54. "We have so many slip calculations to navigate
that we might as well let Onimex do this, if he's going," Ops
said. "Why is all this
attention focused on Earth? All at once and right now?" Daniel
asked no one. "Onimex, get your Ops briefing and report to the
simulator."
55. Before Onimex could make his exit, Daniel
added, "And Ireana can be briefed during transport?"
"Very easily," Onimex assured him.
56. "Good-luck," Daniel said.
57. The door rematerialized after
Onimex left.
58. Alma's assistant scurried into the room
with a data recorder from the simulator.
59. She set a hockey-puck shaped disc onto a
reader at Daniel's station. "You'll want to see this," she
said. Evidently, Alma had loaded quite a bit of stuff on it.
60. A red "Y" symbol, just like the alpha-numeric
"Y" appeared on every wall. It was the most serious event in the
Universe and precisely what Corlos was chartered to
interdict and prevent. Anyone who thought the meeting was over,
sat back down. The symbol represented a forced time split.

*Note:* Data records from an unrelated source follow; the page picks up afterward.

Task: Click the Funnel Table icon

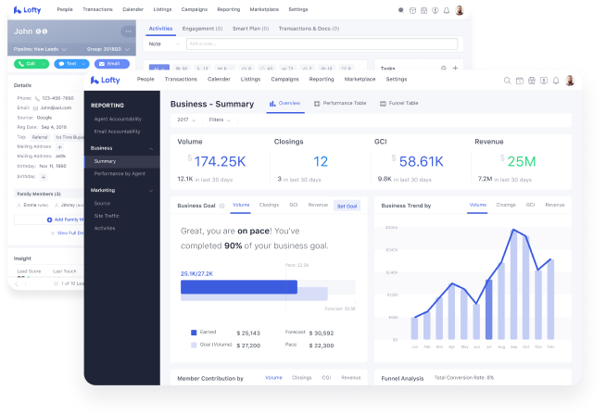Action: pos(383,104)
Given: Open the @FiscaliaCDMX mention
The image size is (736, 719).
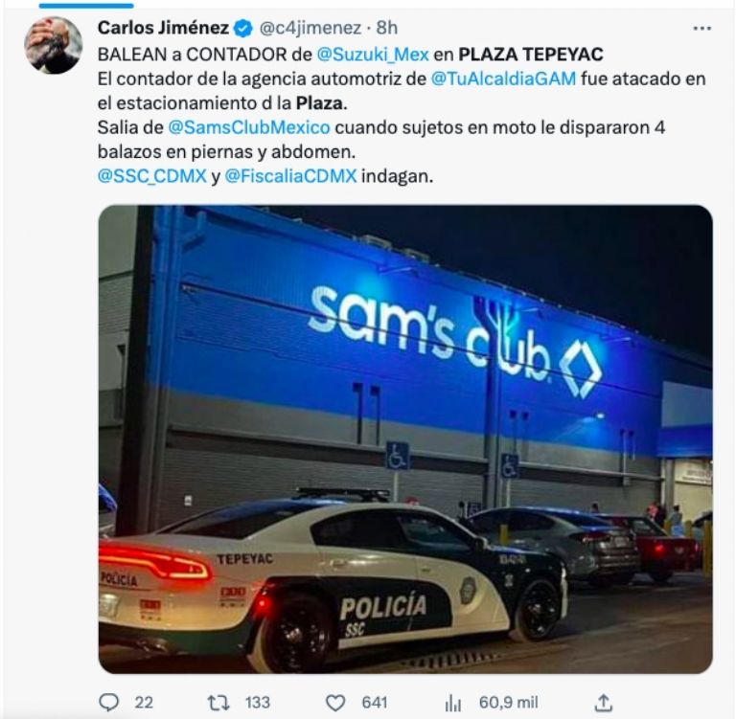Looking at the screenshot, I should click(290, 176).
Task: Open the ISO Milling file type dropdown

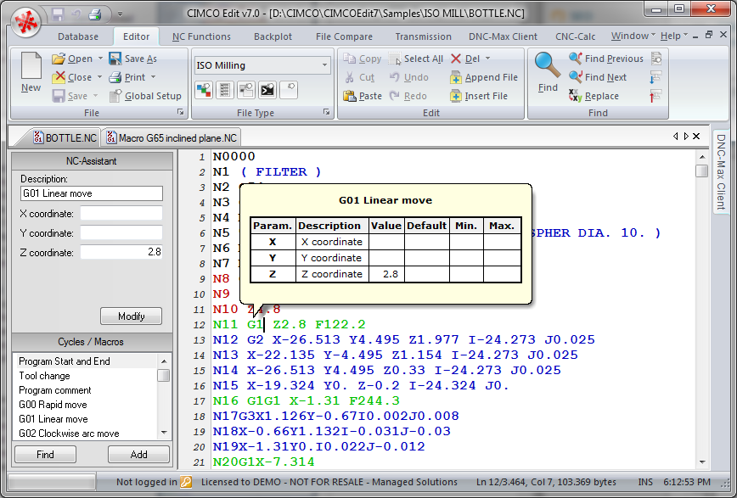Action: point(324,65)
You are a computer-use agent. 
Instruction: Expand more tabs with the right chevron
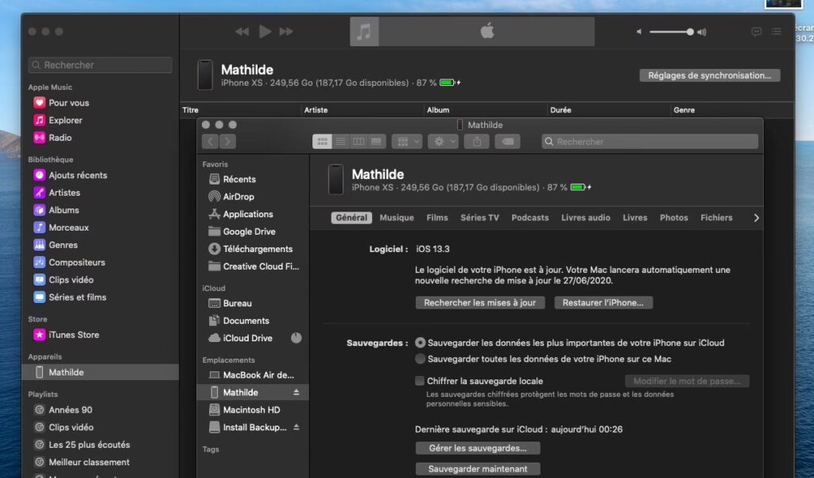click(x=755, y=218)
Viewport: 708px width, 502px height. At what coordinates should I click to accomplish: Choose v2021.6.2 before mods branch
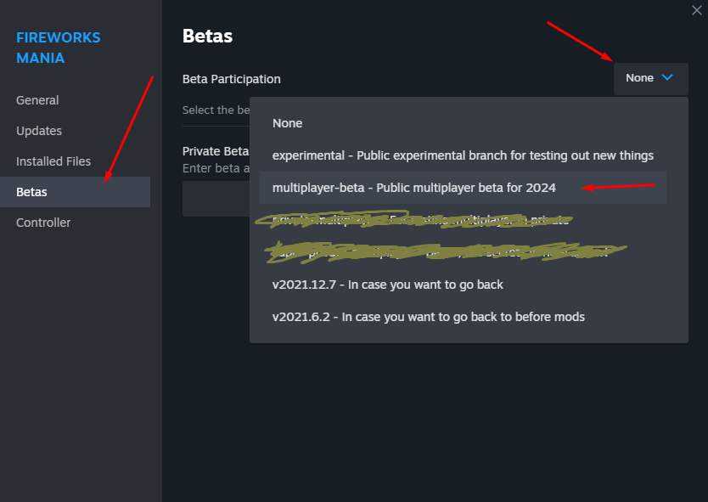pyautogui.click(x=428, y=317)
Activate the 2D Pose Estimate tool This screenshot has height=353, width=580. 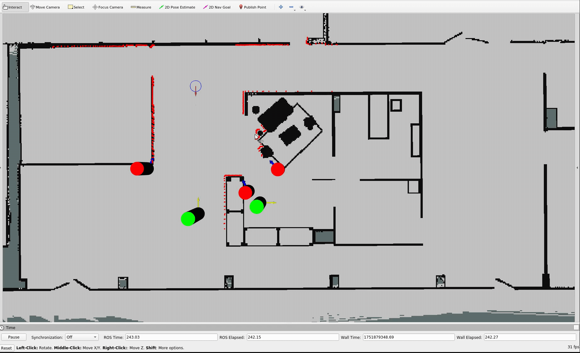tap(177, 7)
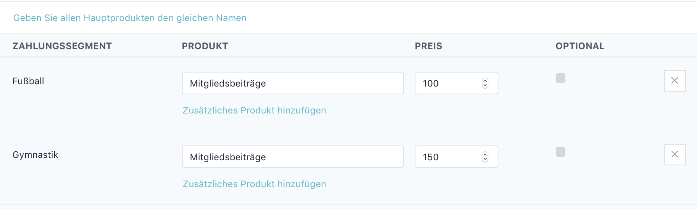Image resolution: width=697 pixels, height=209 pixels.
Task: Remove the Gymnastik payment segment row
Action: tap(674, 154)
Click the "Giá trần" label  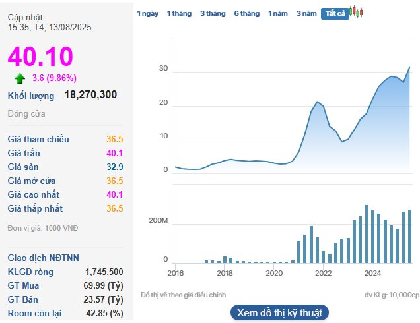click(x=25, y=153)
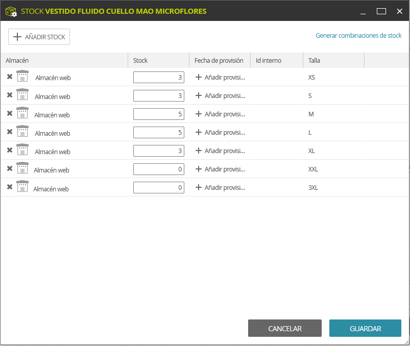Click the warehouse icon in the M row
Viewport: 410px width, 346px height.
pos(22,113)
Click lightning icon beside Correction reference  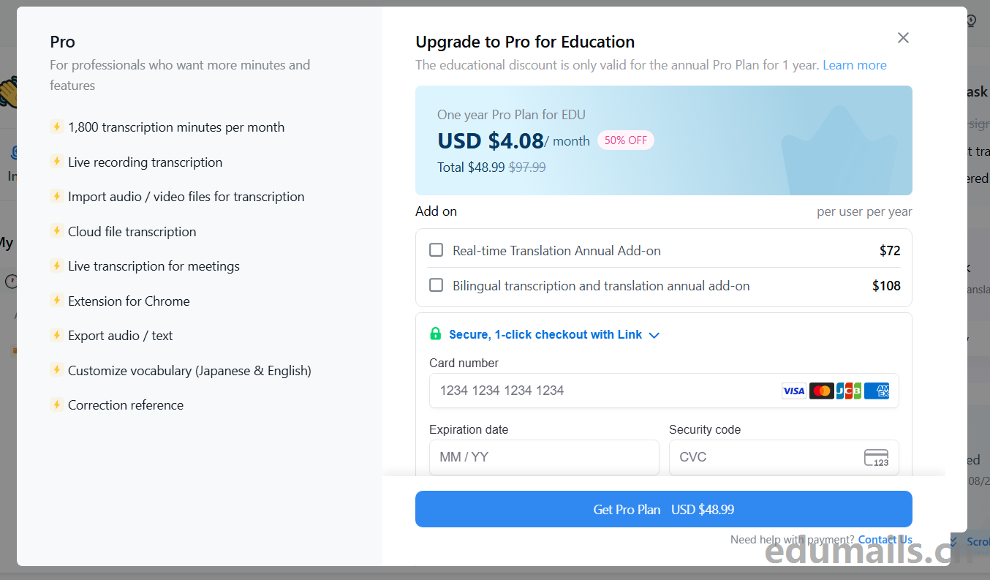[x=57, y=404]
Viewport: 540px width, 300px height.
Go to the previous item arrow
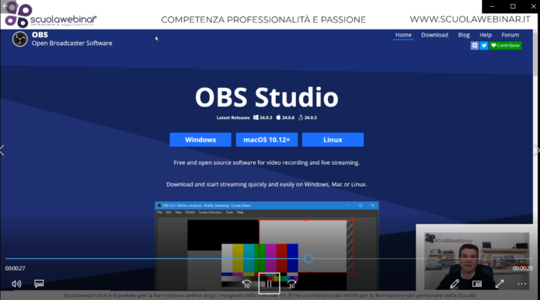coord(2,150)
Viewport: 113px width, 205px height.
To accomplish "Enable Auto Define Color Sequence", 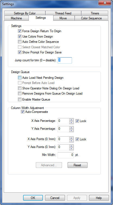I will pyautogui.click(x=20, y=42).

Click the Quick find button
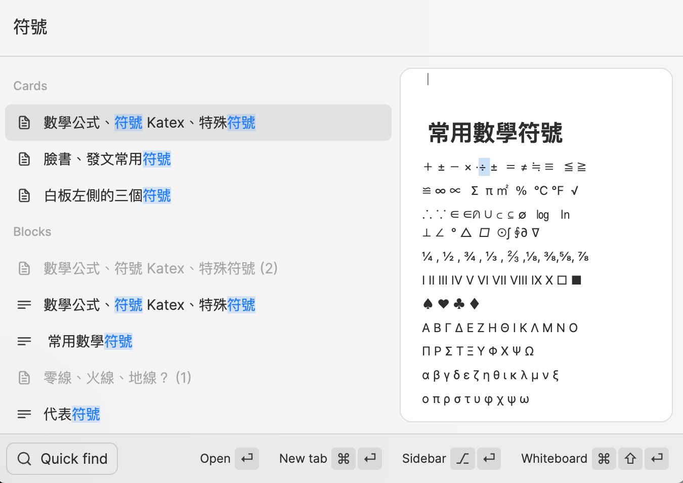pos(62,459)
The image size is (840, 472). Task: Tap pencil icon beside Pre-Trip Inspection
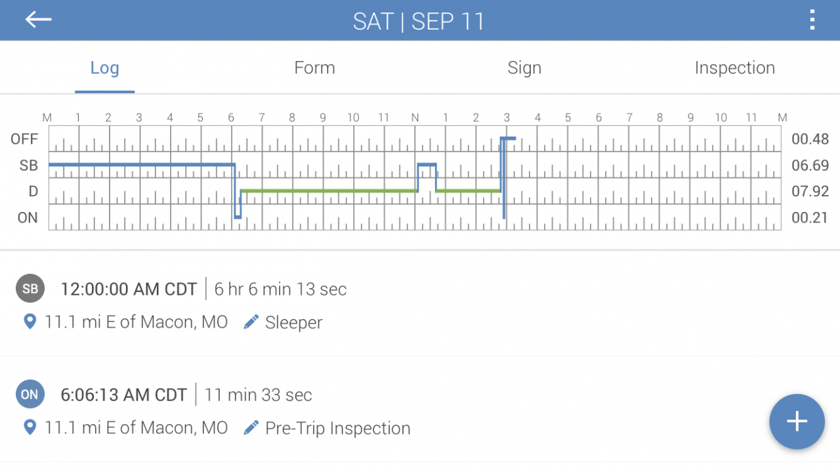[x=251, y=428]
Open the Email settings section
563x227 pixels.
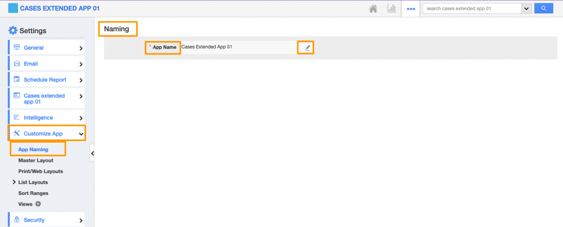pos(46,64)
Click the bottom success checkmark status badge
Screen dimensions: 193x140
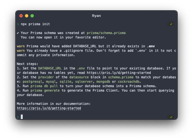pos(171,117)
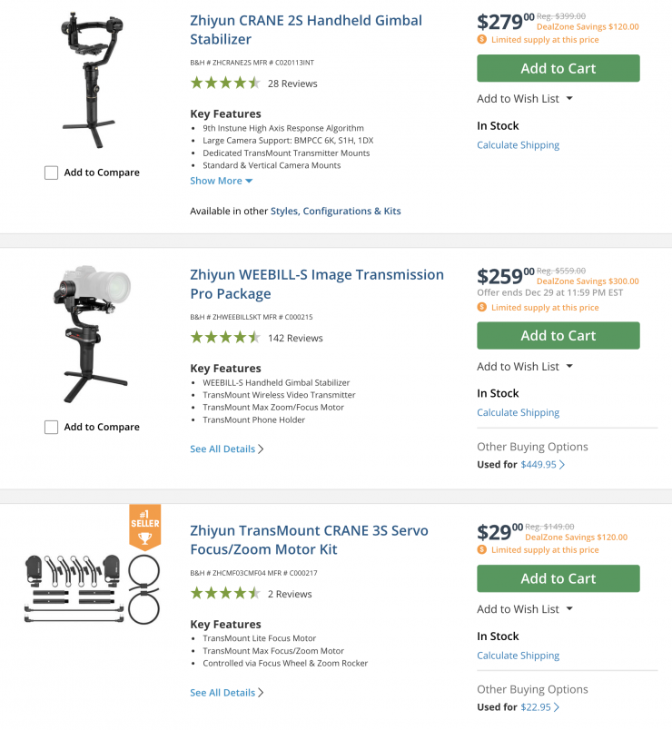
Task: Check Add to Compare for CRANE 2S
Action: pyautogui.click(x=52, y=173)
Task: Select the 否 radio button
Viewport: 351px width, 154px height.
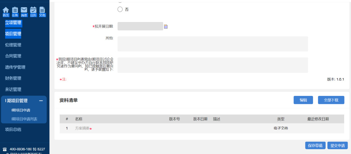Action: tap(120, 10)
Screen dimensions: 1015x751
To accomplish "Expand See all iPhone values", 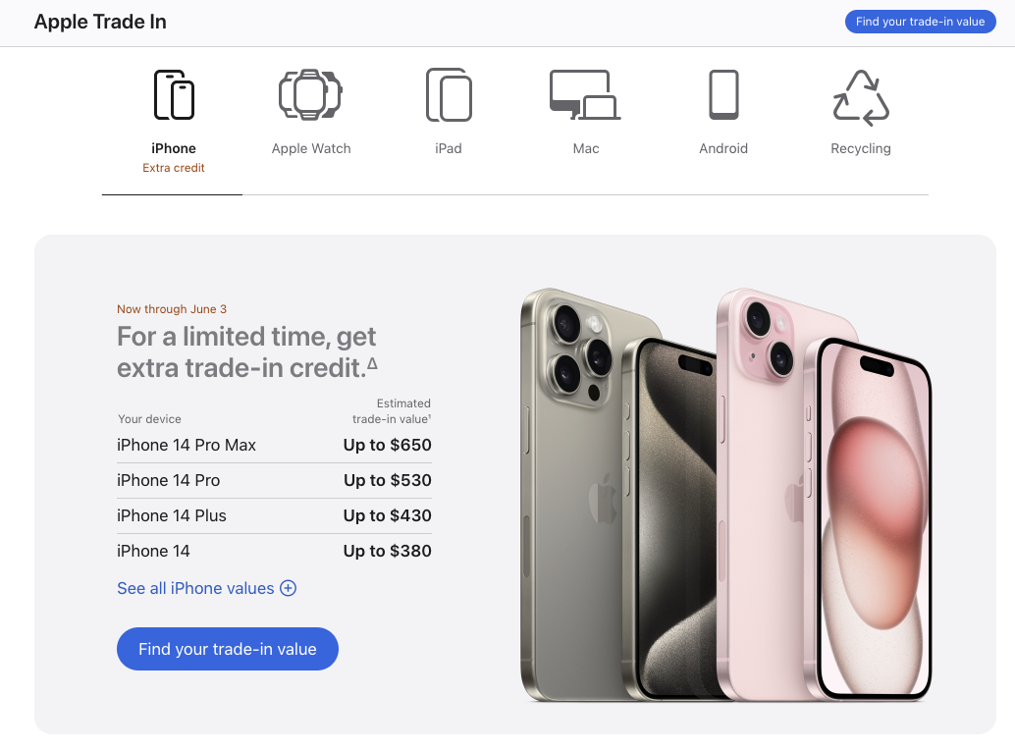I will click(206, 588).
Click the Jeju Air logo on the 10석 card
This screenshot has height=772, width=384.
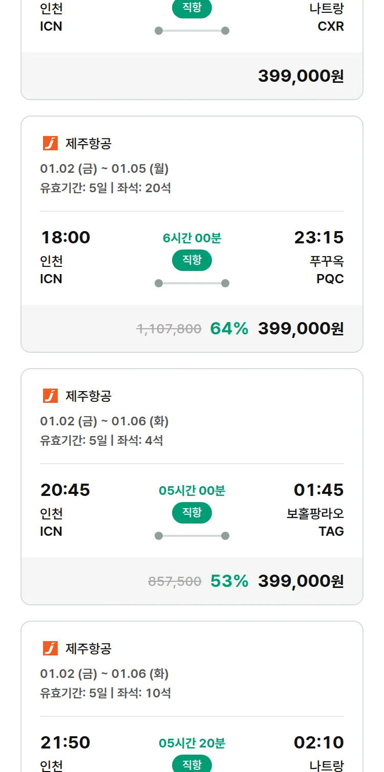(50, 649)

Naturally occuring splits were identified with a green "Y."
Forced splits typically contain bridges between alternate shards that
must be collapsed before the forced shards will terminate.
61. "He messed up like you wouldn't believe,"
the librarian reported. Then she noticed that some of the agents
looked very willing to 'kill the messenger.' She spread her hands
toward the agents, alluding toward herself, and said, "What!" to rebuke
their accusation.
62. "Thanks Angel," Daniel said, dismissing her and sitting back
down, finding it harder to hide his disgust. This was the 2nd
instance in one day where he was tasked with terminating the same
person. "Blessed Be the Machines," he said to himself.
63. Before the alternate reality had a chance to play, Daniel
pushed the disk off the receiver.
64. "That reality will not happen," he said sternly, "so we
might as well not watch it."
65. He rose to his feet once again, dispensing with any
formality.
66. "Seek
and Terminate. Meeting adjourned." "Damn!" somebody
remarked at the spontaneity of it. It was starting to look
slightly hopeful for Dayton, but not anymore.
67. Operations chimed back in, "We have a lock on Ireana
and we know when to move her. It'll be any second."
68. "You got Onimex in the stream?" Daniel asked.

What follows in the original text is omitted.